Build Your First AI Agent in TypeScript

Everyone talks about “AI agents,” but strip away the marketing and an agent is just a loop: the model thinks, optionally calls a tool, reads the result, and repeats until it’s done. That’s it. In this post we’ll build a working agent in plain TypeScript — no LangChain, no abstractions you can’t see through.
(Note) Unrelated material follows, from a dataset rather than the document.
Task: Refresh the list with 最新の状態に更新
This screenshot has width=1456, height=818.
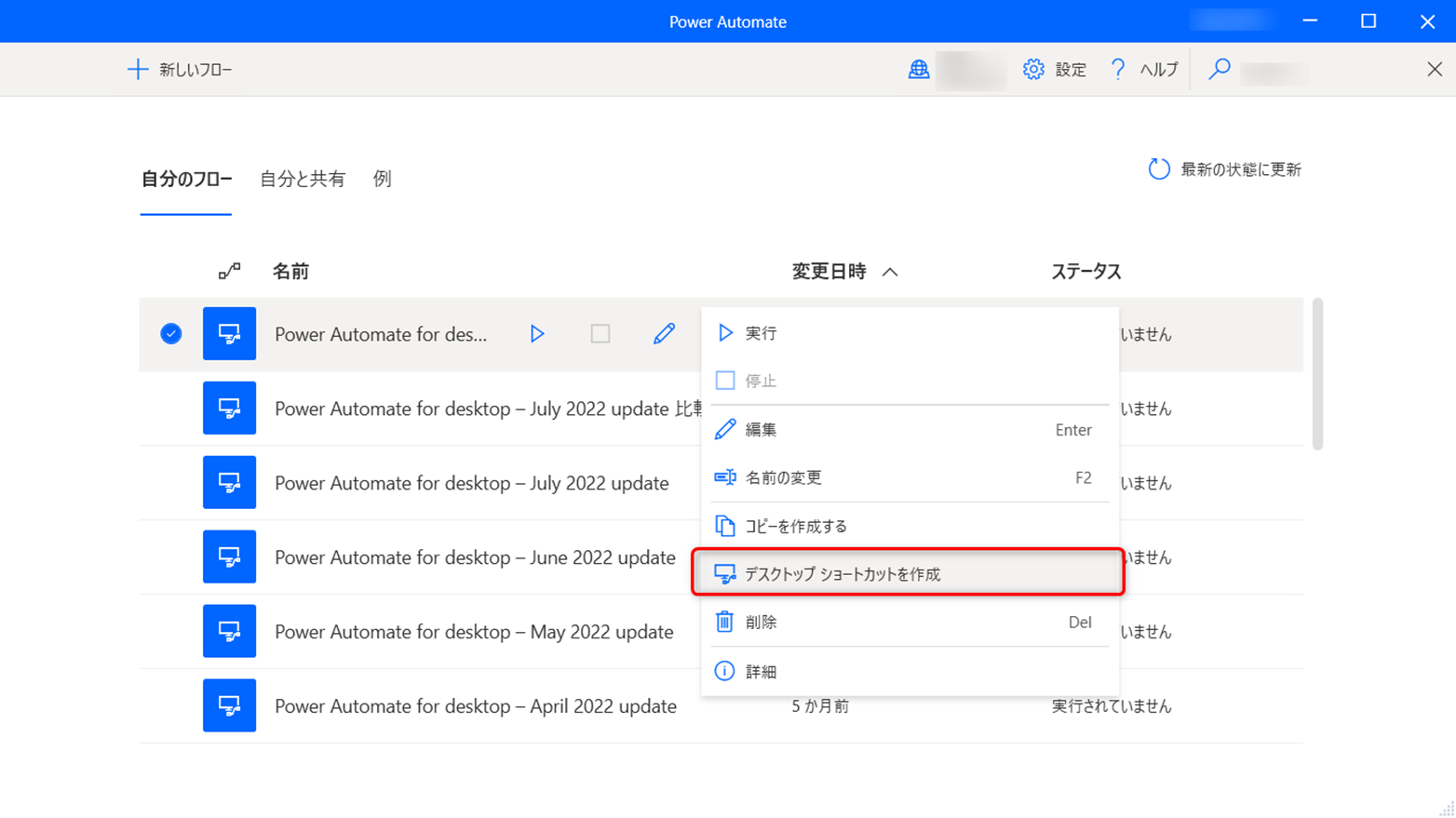Action: (1224, 169)
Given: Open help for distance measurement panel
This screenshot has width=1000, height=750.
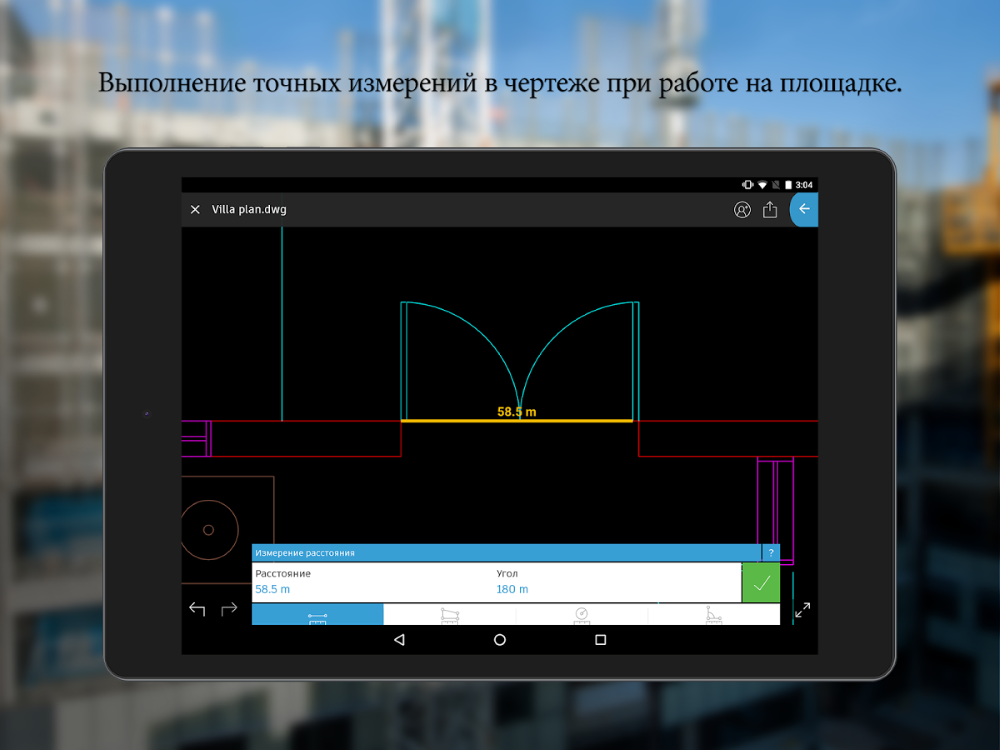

By the end you’ll understand the three moving parts every agent framework is really wrapping: the tool schema, the agent loop, and the termination condition.

The mental model

A non-agentic LLM call is one round trip: prompt in, text out. An agent turns that into a conversation the model has with itself and your tools:

Send the model the user’s goal plus a list of tools it may use.
The model replies — either with a final answer, or a request to call a tool.
If it called a tool, you run it and feed the result back.
Go to step 2.

The loop ends when the model stops asking for tools and returns prose.

Defining a tool

Tools are just functions plus a JSON schema describing how to call them. Here’s a trivially simple one — a calculator — so we can focus on the wiring rather than the tool itself.

const tools = [
  {
    name: "calculate",
    description: "Evaluate a basic arithmetic expression.",
    input_schema: {
      type: "object",
      properties: {
        expression: { type: "string", description: "e.g. '42 * (7 + 1)'" },
      },
      required: ["expression"],
    },
  },
] as const;

function runTool(name: string, input: { expression: string }): string {
  if (name === "calculate") {
    // In real code, never eval untrusted input. Use a math parser.
    return String(Function(`"use strict";return (${input.expression})`)());
  }
  throw new Error(`Unknown tool: ${name}`);
}

The description fields are not decoration — they’re the model’s only documentation. Treat them like API docs you’re writing for a junior engineer.

The agent loop

Now the heart of it. We keep a running messages array and loop until the model returns an answer with no tool calls.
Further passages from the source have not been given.